Make native groups partners [in Ring of Fire] – by Carol Mulligan (Sudbury Star – March 7, 2013)

The Sudbury Star is the City of Greater Sudbury’s daily newspaper.

First Nations are cheering on development of the Ring of Fire, looking to its chromite-rich deposits as a way out of poverty.

But they are calling for — and have a right to expect — “quality consultation” with governments and companies about how First Nations can share in the mineral wealth located in the backyards, says Claude Gravelle.

The Nickel Belt New Democrat MP is hoping a Conservative MP, Treasury Board president Tony Clement, will move discussions with aboriginal people forward in his role as federal lead for the Ring of Fire.

First Nations want to “sit at the same tables” as government and industry, said Gravelle, who attended a morning session on the Ring of Fire on Wednesday at the annual convention of the Prospectors and Developments Association of Canada.

Representatives from First Nations near the ring and companies who will be mining there participated in the session.

There are enough riches in the Ring of Fire, located in the James Bay lowlands, to create economic benefits for all of Canada, said Gravelle, “and it will probably be a life-saver for First Nations.”

At the Wednesday session, First Nations chiefs called for treaties dating back to the late 1800s to be updated, the same way municipalities update their bylaws, said Gravelle.

They also called for more understanding of cultural issues.
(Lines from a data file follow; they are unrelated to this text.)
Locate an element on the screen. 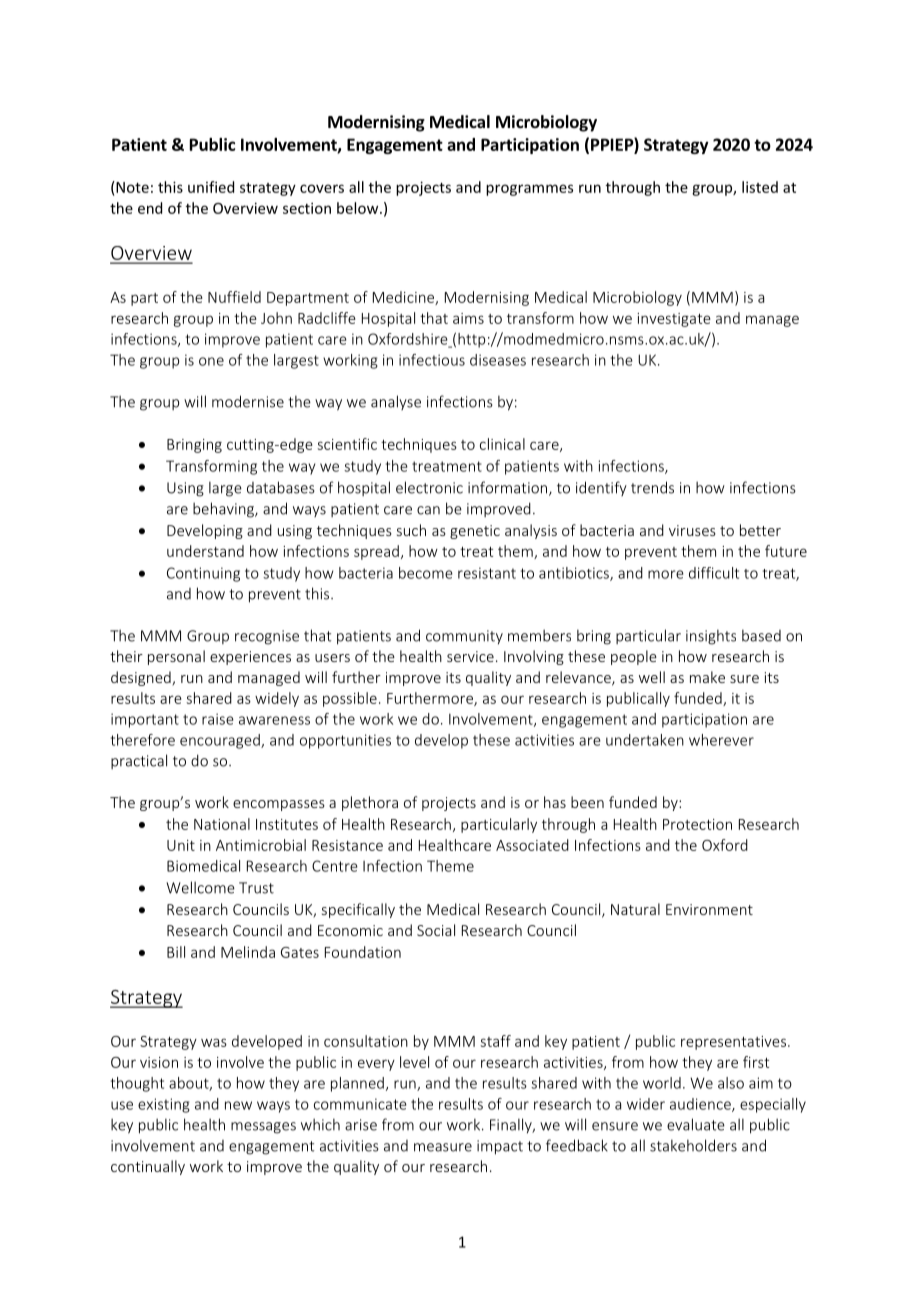 The image size is (924, 1308). personal is located at coordinates (176, 657).
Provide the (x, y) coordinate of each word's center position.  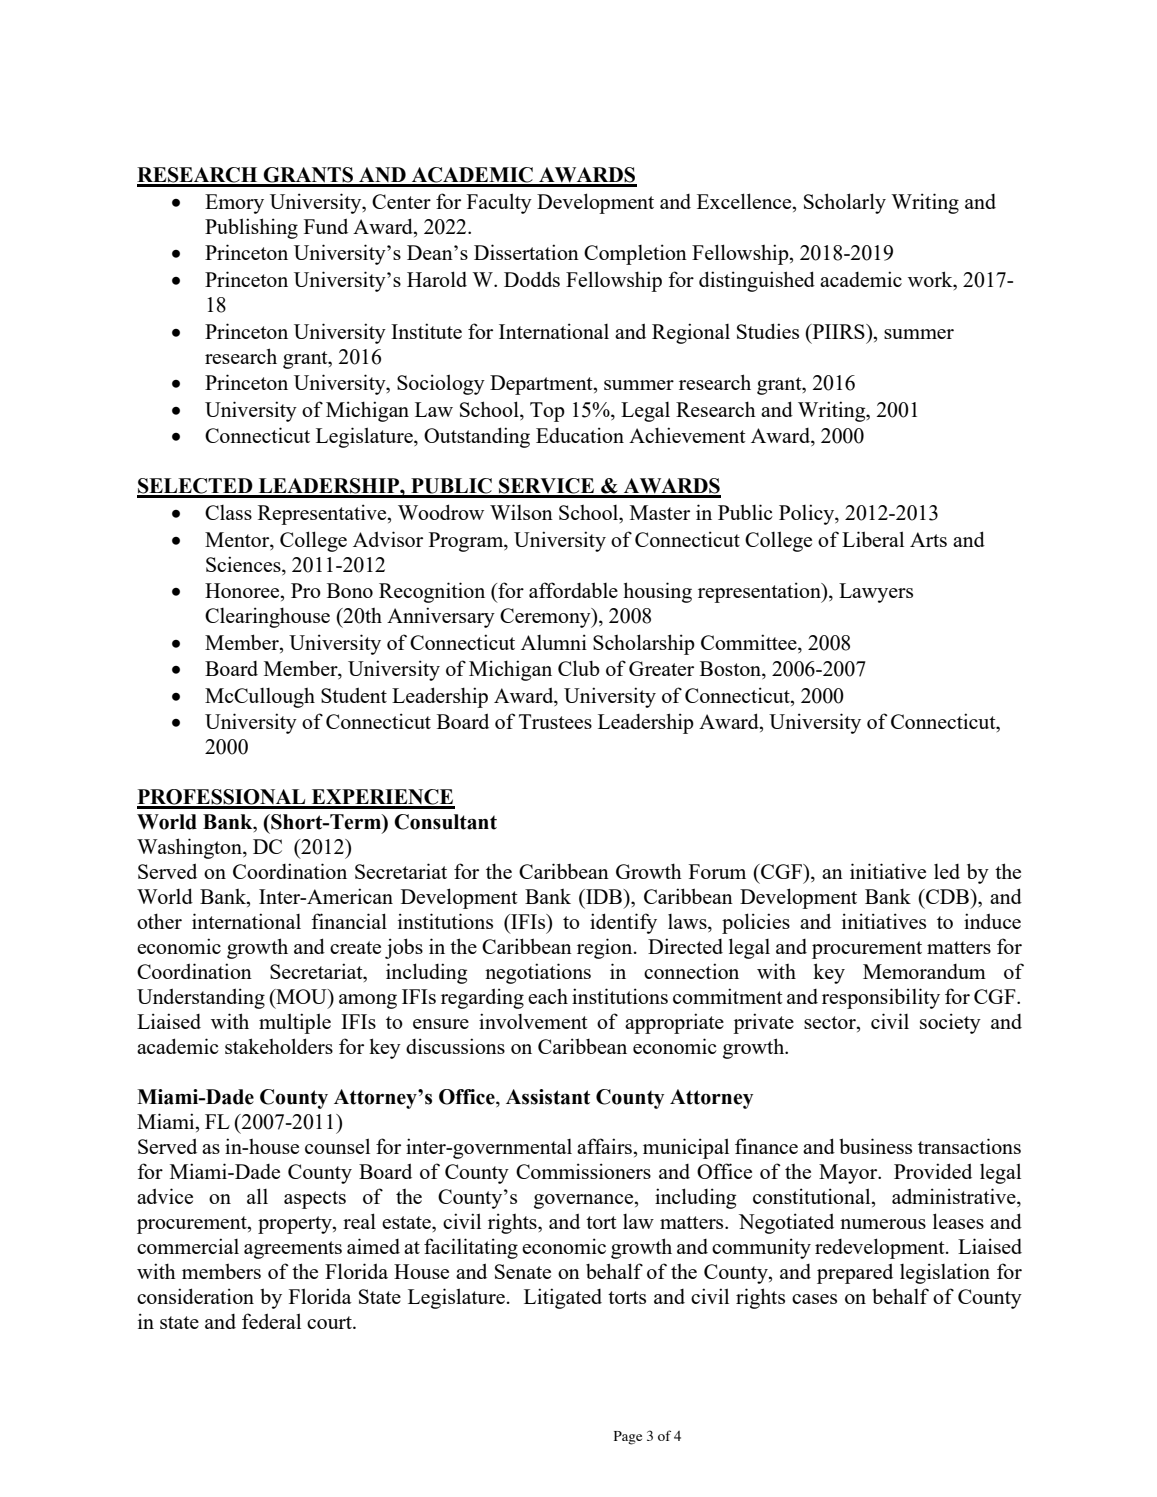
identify (623, 923)
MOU (301, 996)
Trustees (555, 721)
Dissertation (526, 252)
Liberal (873, 539)
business (875, 1146)
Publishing (251, 228)
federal (271, 1321)
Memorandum (924, 971)
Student (354, 695)
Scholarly (845, 203)
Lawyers (876, 593)
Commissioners (583, 1171)
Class (228, 512)
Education (580, 435)
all (257, 1196)
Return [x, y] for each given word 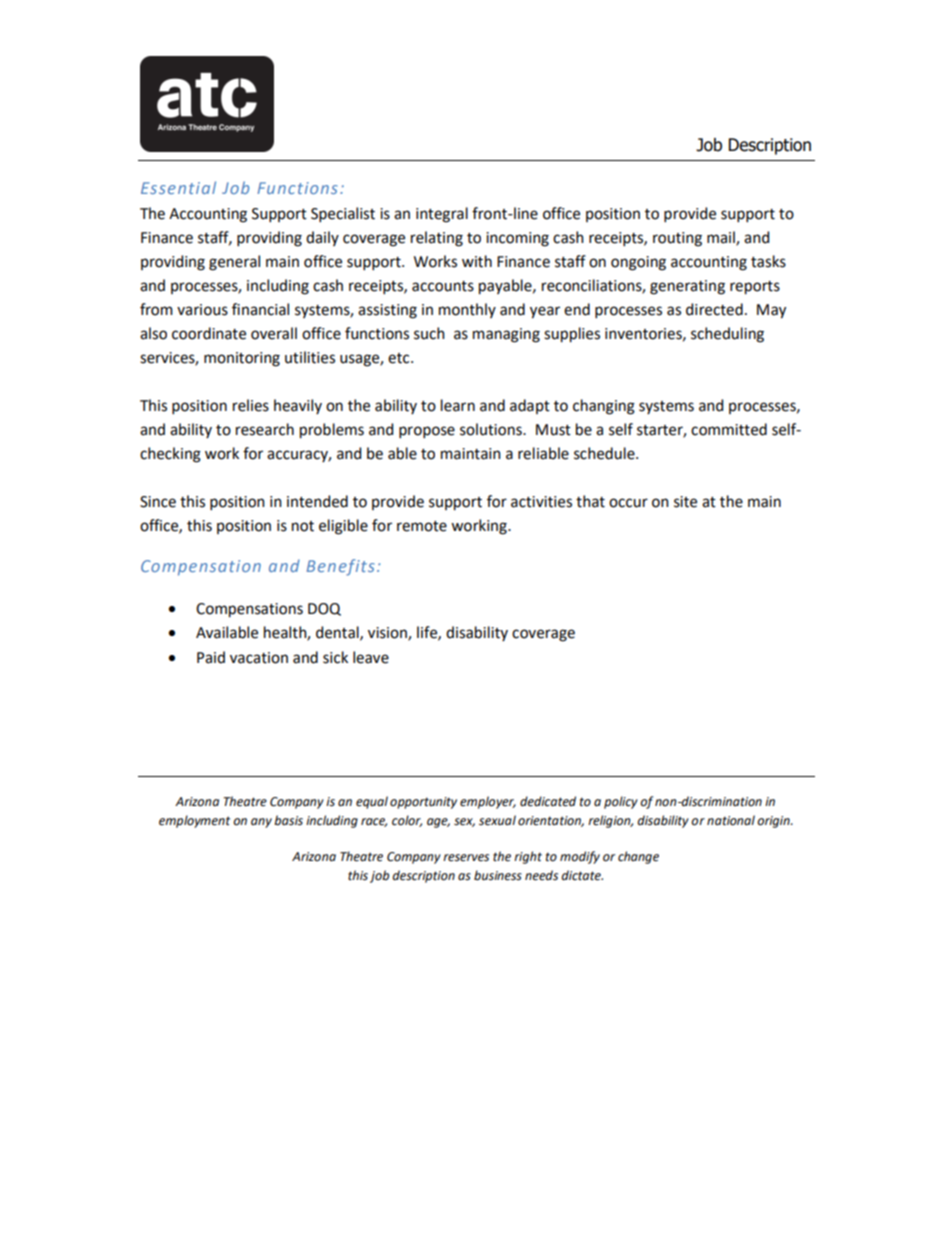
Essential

For instance, elders in many communities near the Ring of Fire don’t speak English and yet documentation from companies they are dealing with has only been provided in the English language.

Even before deals are signed with First Nations and claims are mined, Gravelle and the NDP want the federal government to build facilities to start training aboriginal people for the jobs that will be created in chromite mining.